» 任务 a
在选段中，第二个 GPU 切分示例为 nvidia.com/gpucores 设定的值是多少？
—————
# HAMi GPU工作负载示例配置
# 展示HAMi的GPU切分和共享能力
# 参考: https://github.com/Project-HAMi/HAMi
# 官方示例: https://github.com/Project-HAMi/HAMi/tree/master/examples/nvidia
# 文档: https://project-hami.io/docs/

---
# HAMi GPU切分示例 - 单个GPU切分为多个虚拟GPU
apiVersion: v1
kind: Pod
metadata:
  name: hami-gpu-slice-example-1
  labels:
    app: hami-slice-demo
    instance: "1"
spec:
  containers:
    - name: gpu-workload
      image: nvidia/cuda:12.2-runtime-ubuntu20.04
      command: ["nvidia-smi"]
      resources:
        limits:
          nvidia.com/gpu: "1" # 声明需要的物理GPU数量
          nvidia.com/gpumem: "2048" # 2GB GPU内存
          nvidia.com/gpucores: "30" # 30% GPU计算资源
          memory: "1Gi"
          cpu: "500m"
        requests:
          memory: "1Gi"
          cpu: "500m"
  restartPolicy: Never
  tolerations:
    - operator: Exists
      effect: NoSchedule

# HAMi 使用说明和最佳实践:
# 1. 节点标签要求: kubectl label nodes {node-name} gpu=on
# 2. 资源声明: nvidia.com/gpu(物理GPU数量), nvidia.com/gpumem(内存MB), nvidia.com/gpucores(计算资源%)
# 3. 重要注解: nvidia.com/use-gputype, nvidia.com/priority, hami.io/gpu-scheduler-policy等
# 4. 环境变量: GPU_CORE_UTILIZATION_POLICY=force, TF_FORCE_GPU_ALLOW_GROWTH=true
# 5. 支持设备: NVIDIA GPU, Cambricon MLU, HYGON DCU, Iluvatar CoreX等

---
# HAMi GPU切分示例 - 另一个切片
apiVersion: v1
kind: Pod
metadata:
  name: hami-gpu-slice-example-2
  labels:
    app: hami-slice-demo
    instance: "2"
spec:
  containers:
    - name: gpu-workload
      image: nvidia/cuda:12.2-runtime-ubuntu20.04
      command: ["nvidia-smi"]
      resources:
        limits:
          nvidia.com/gpu: "1" # 声明需要的物理GPU数量
          nvidia.com/gpumem: "3072" # 3GB GPU内存
          nvidia.com/gpucores: "50" # 50% GPU计算资源
          memory: "1Gi"
          cpu: "500m"
        requests:
          memory: "1Gi"
          cpu: "500m"
  restartPolicy: Never
  tolerations:
    - operator: Exists
      effect: NoSchedule

---
# HAMi多GPU工作负载示例
apiVersion: v1
kind: Pod
metadata:
  name: hami-multi-gpu-example
  labels:
    app: hami-multi-gpu
spec:
  containers:
    - name: multi-gpu-workload
      image: pytorch/pytorch:2.0.1-cuda11.7-cudnn8-runtime
      command: ["python", "-c"]
      args:
        - |
          import torch
          print(f"PyTorch version: {torch.__version__}")
—————
» 任务 b
请逐字引用下方条目中以包含“This screenshot has”的那一行开头、以包含“Looking at the screenshot, I should 2501,151.”的那一行结尾的部分，首尾两行都算在内，答案里不要放图片。

» 提取的条目
—————
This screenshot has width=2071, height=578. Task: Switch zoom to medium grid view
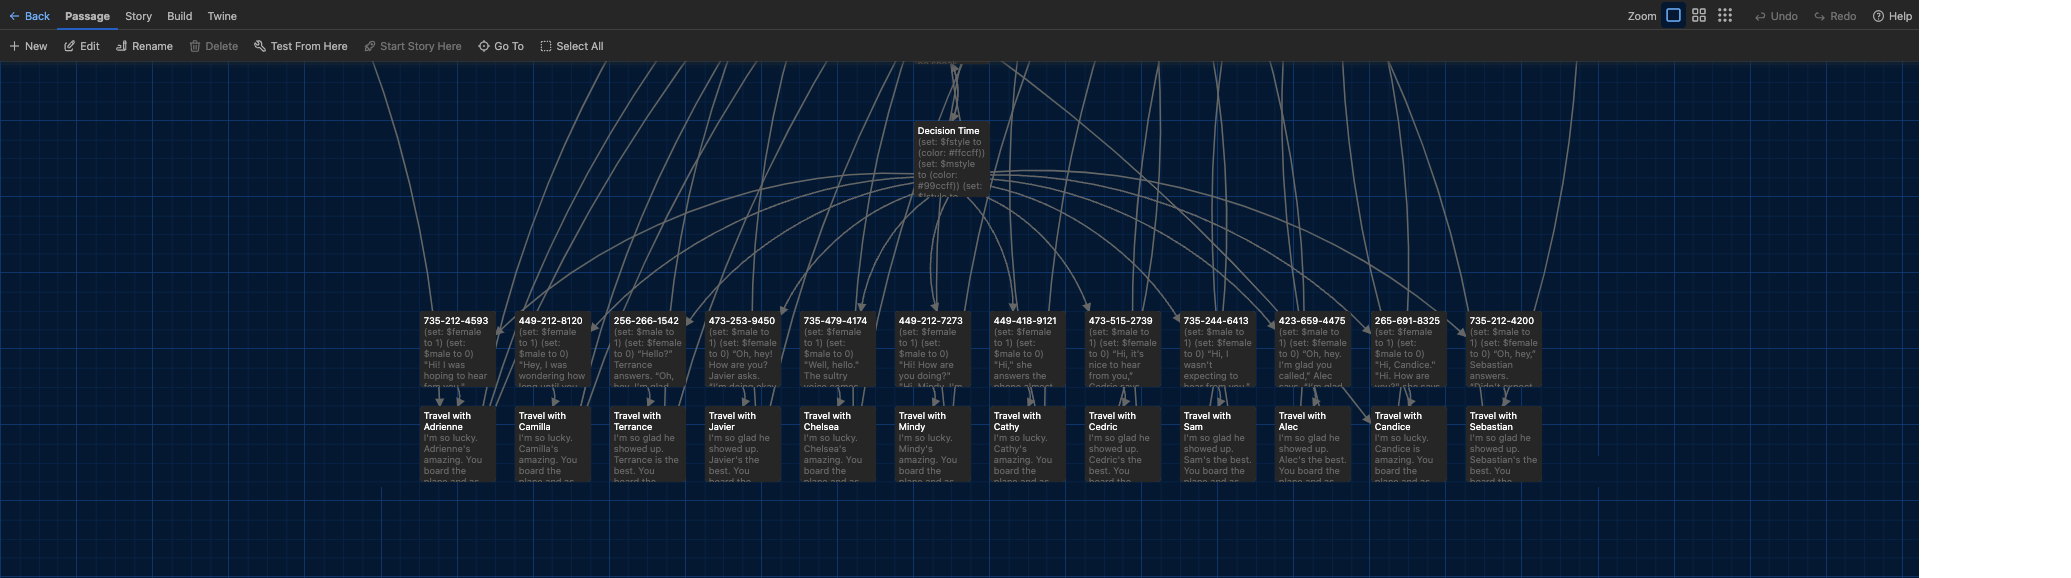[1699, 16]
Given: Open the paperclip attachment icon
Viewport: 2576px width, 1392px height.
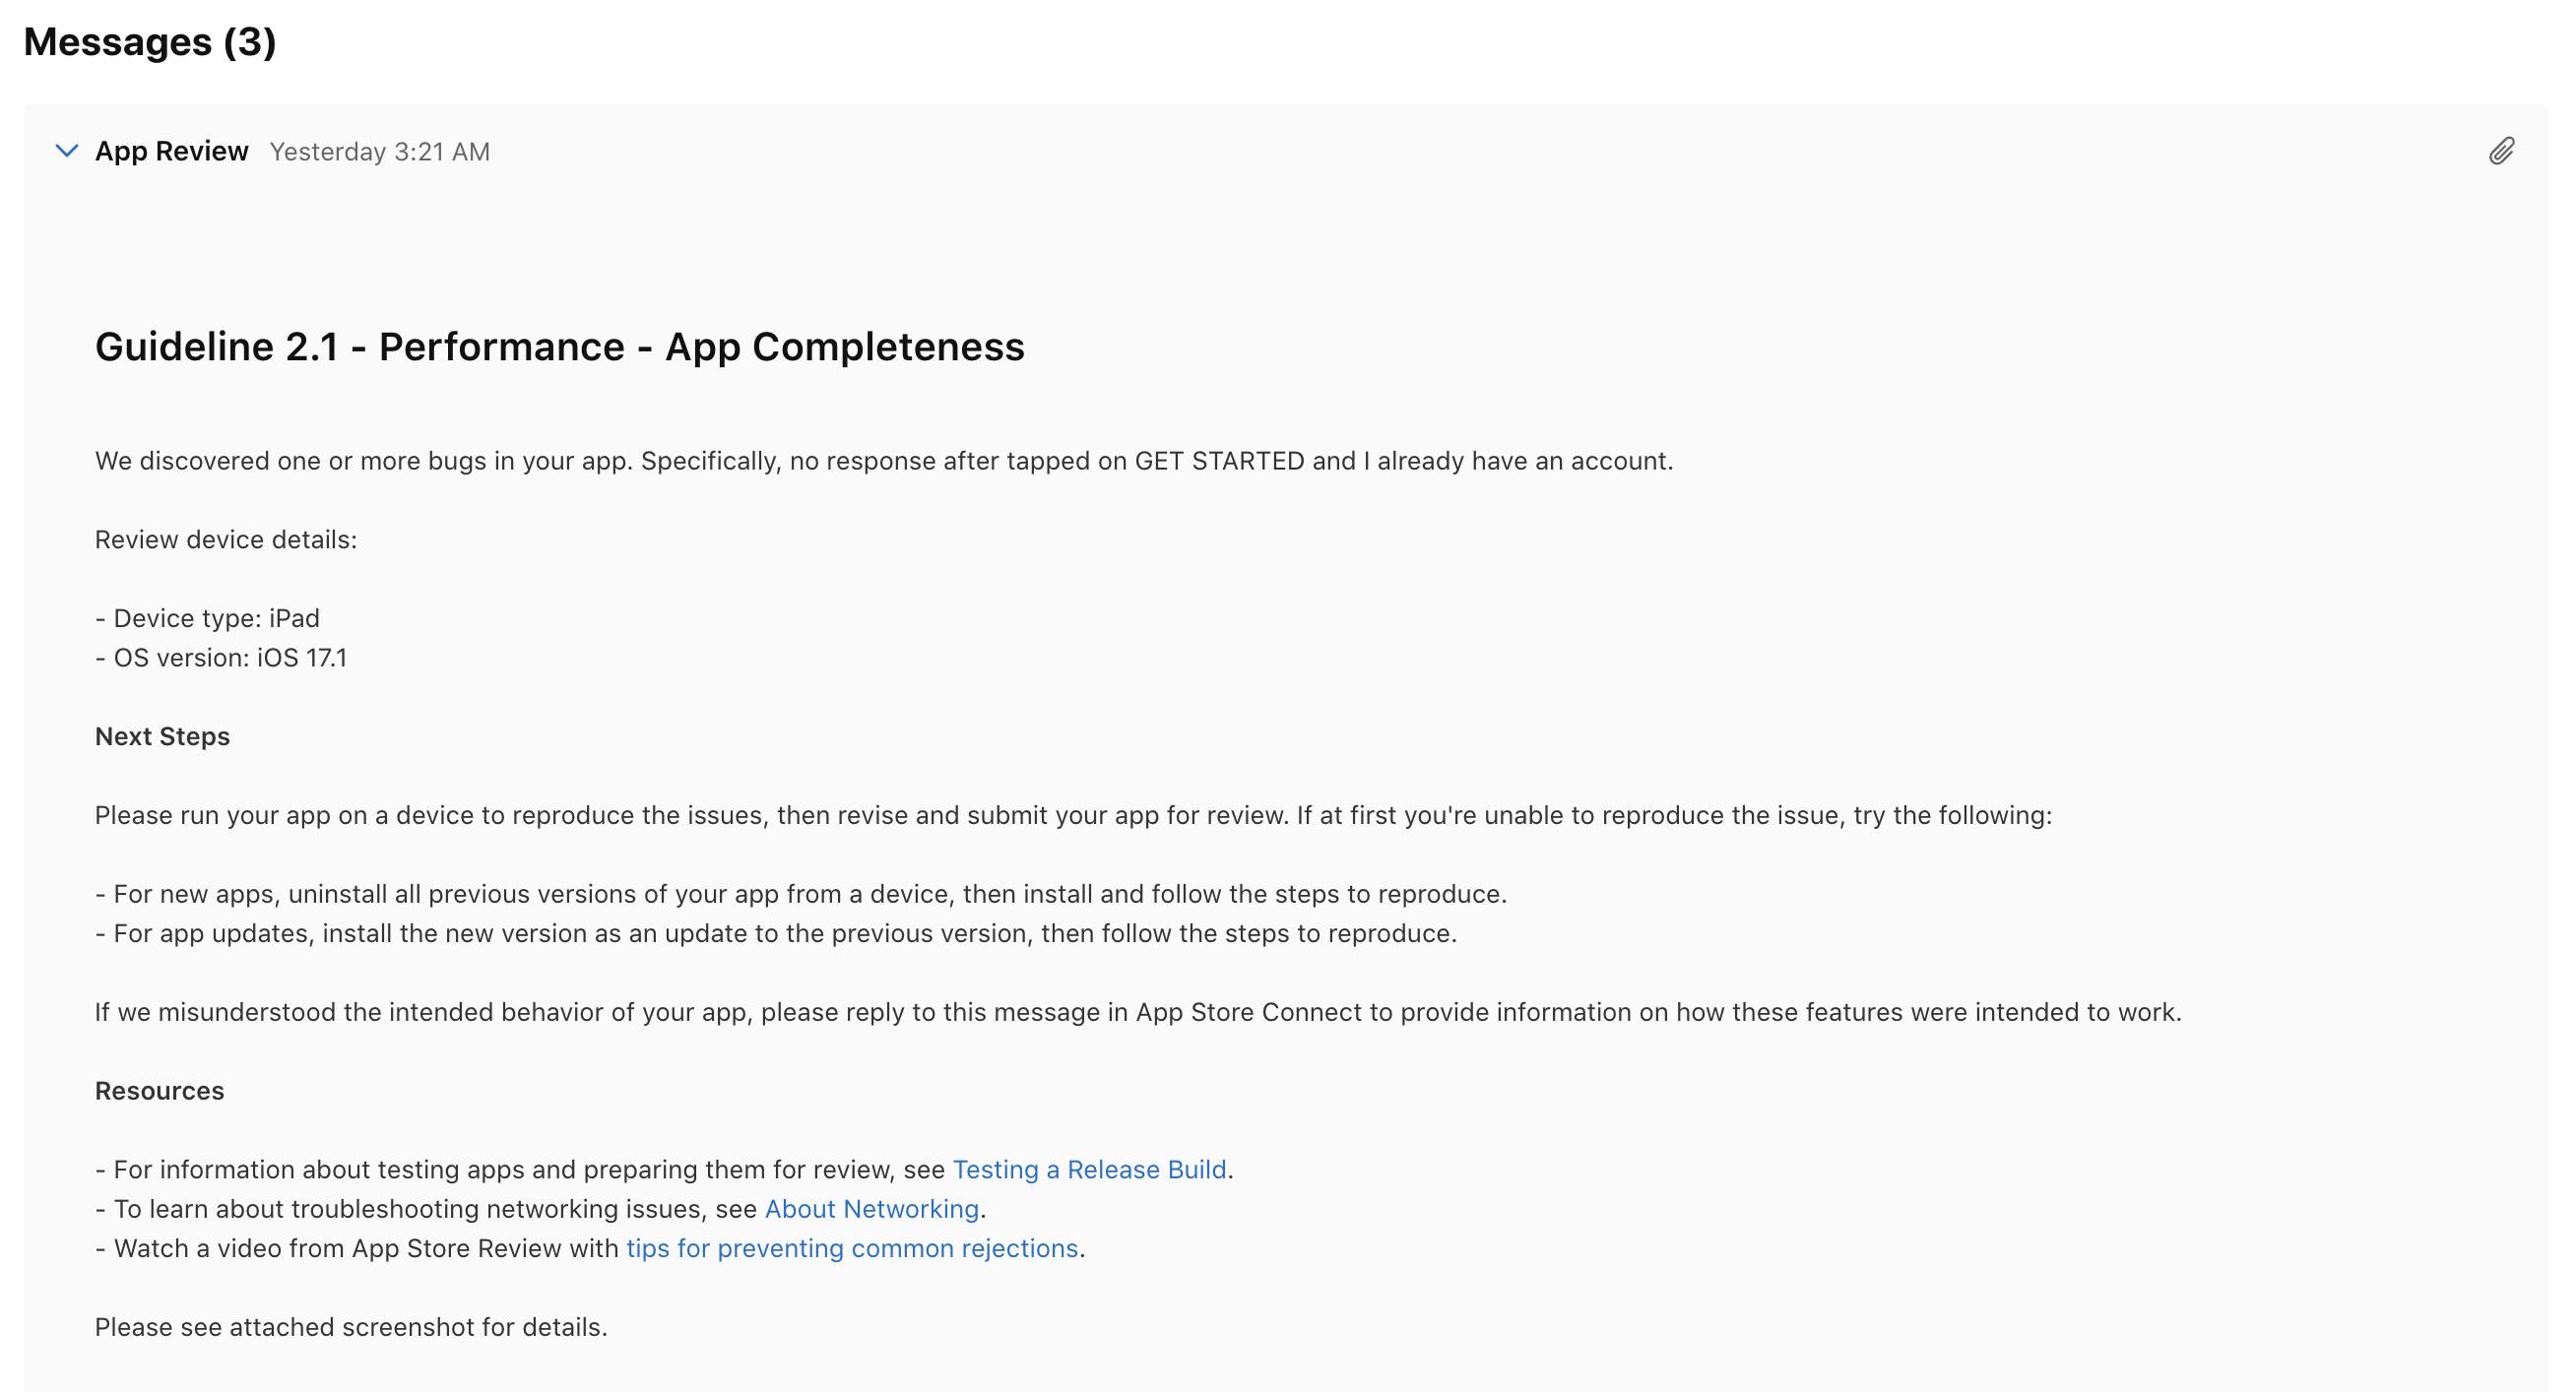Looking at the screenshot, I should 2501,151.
—————
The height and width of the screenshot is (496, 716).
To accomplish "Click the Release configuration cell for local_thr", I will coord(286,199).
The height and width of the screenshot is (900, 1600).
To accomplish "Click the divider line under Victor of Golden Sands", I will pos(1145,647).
—————
» 最终答案 a
"50"，即 50% 的 GPU 计算资源。

» 最终答案 b
This screenshot has width=2071, height=578. Task: Switch zoom to medium grid view
[1699, 16]
Given: Open the paperclip attachment icon
Viewport: 2576px width, 1392px height.
Looking at the screenshot, I should 2501,151.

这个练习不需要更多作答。